Stephen Smith's Blog

Musings on Machine Learning…

Archive for August 2016

The Road to TensorFlow – Part 3: Python Libraries

with 3 comments

Introduction

Continuing on with my long and winding journey to learn TensorFlow, we started with Linux then went on to Python. Today we will be looking at a number of necessary Python libraries.
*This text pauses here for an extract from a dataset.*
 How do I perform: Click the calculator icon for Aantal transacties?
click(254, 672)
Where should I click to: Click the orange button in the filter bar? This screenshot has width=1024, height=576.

My background is Mathematics and I’ve always had an interest in Numerical Analysis and Scientific Computing. But I mostly left these behind when I left University. As I learned Python and started to play with it, among the attendant libraries, I was very pleasantly surprised to find that all my favorite numerical algorithms (and many more). These were now all part of the Python fairly standard libraries. Many of these core libraries are still written in their original Fortran or C code, but are tailored to fit very well into the Python ecosystem. All of this is all open source software and to a certain degree made possible by the good work of the GNU Fortran and C compilers.

These libraries led to quite a few diversions from my primary task of learning TensorFlow, but I found this to be quite a wonderful world to become conversant in.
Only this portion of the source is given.